Design validation of the MATE tendon-based passive device for post-stroke rehabilitation

Abstract

Rehabilitation robots have been shown to be effective in post-stroke gait rehabilitation. However, these devices are usually expensive and suffer from high inertia which decreases transparency. The Minimally Actuated Tendon-based exercise Environment (MATE) is a tendon-based rehabilitation device, designed to be cost-effective and minimize inertia effects. The MATE must apply minimal forces to the wearer if the gait cycle is healthy to prevent deviation into an unhealthy gait. Previously a mathematical optimization was performed on the design of the MATE. This thesis aims to make a physical realization of the MATE to investigate the minimal forces during a healthy gait cycle with two experiments.
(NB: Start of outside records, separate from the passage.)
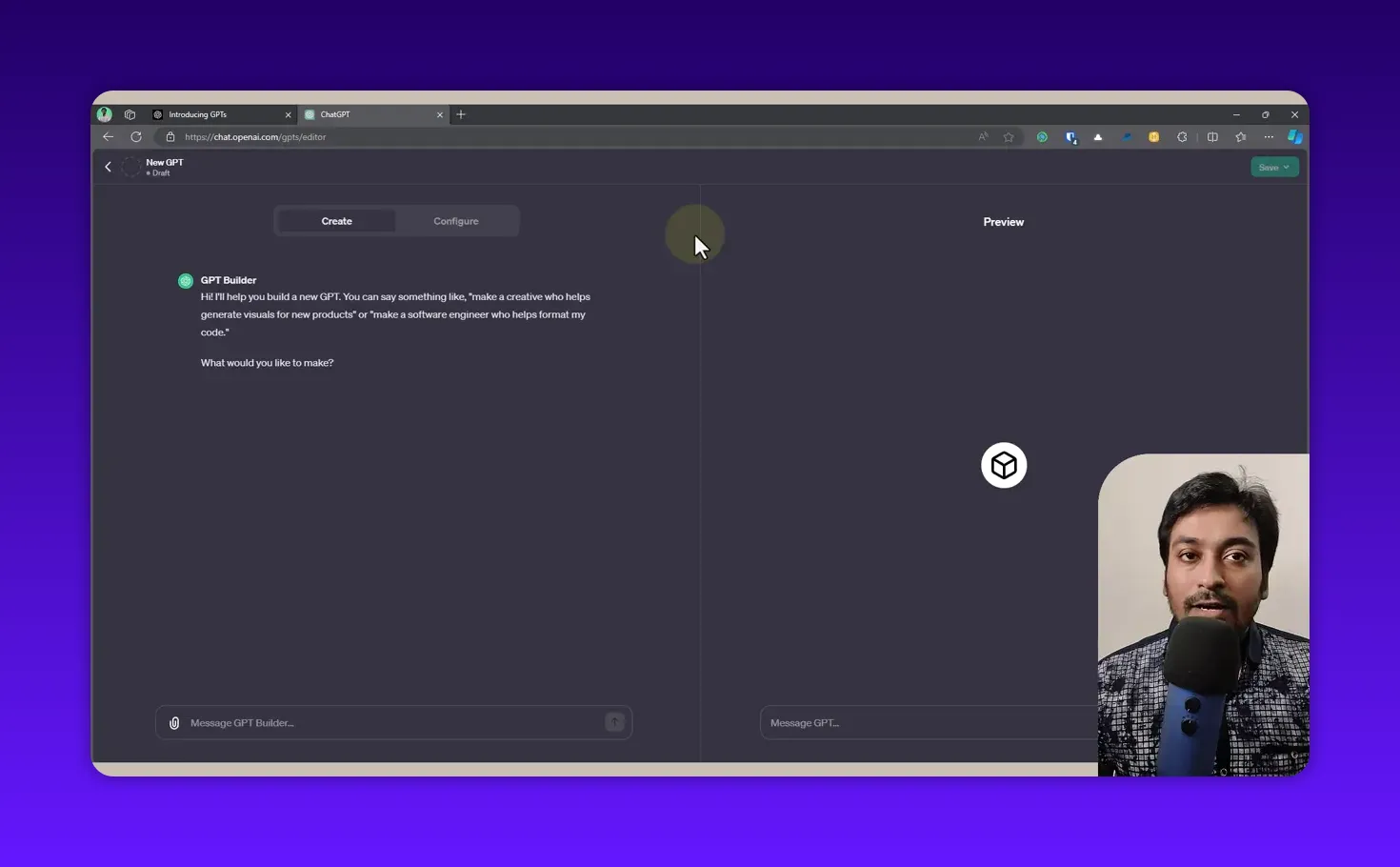Reload the ChatGPT page
Image resolution: width=1400 pixels, height=867 pixels.
pos(136,136)
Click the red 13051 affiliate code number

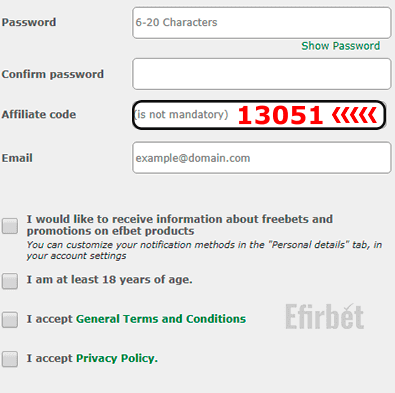280,115
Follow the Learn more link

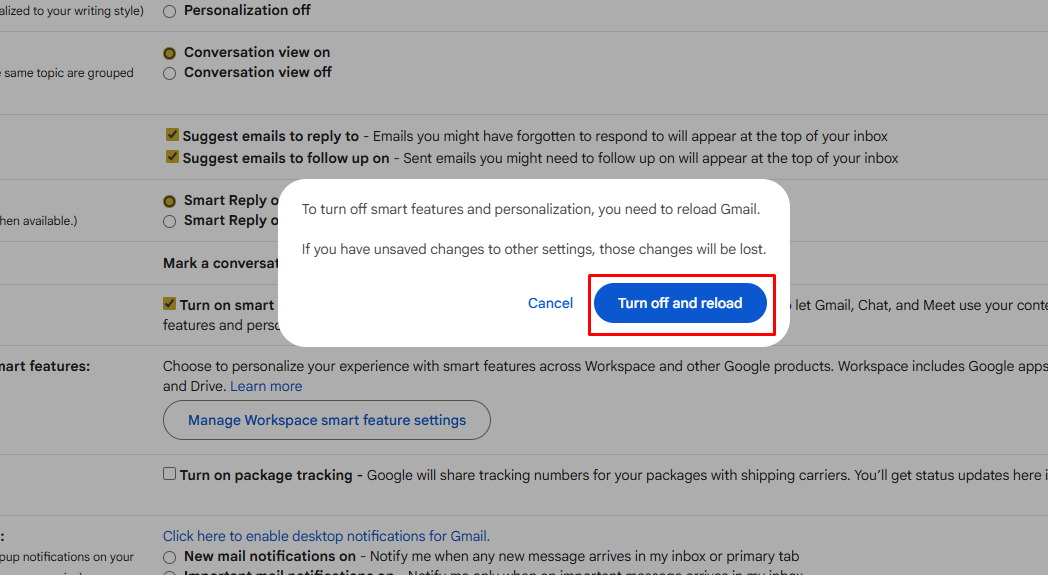[266, 386]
The first experiment attached the tendons to a machine to investigate forces on a non-altering gait. HTC VIVE motion trackers were used to measure the position of the tendon attachments over time. To measure the tension, in each cable inline tension sensors were added. Comparing the measured forces to velocity-based thresholds indicates that the forces applied by the MATE are too high and would cause deviation. The second experiment involved a human walking with and without the MATE. Evaluating the gait cycle trajectory when walking with and without the MATE indicates that the MATE alters a healthy gait cycle, lowering the step height and causing drift. The forces acting on this gait also exceed the thresholds. The MATE in its current design alters a healthy gait. Redesigning the MATE with the suggestions from this thesis will likely show further improvements.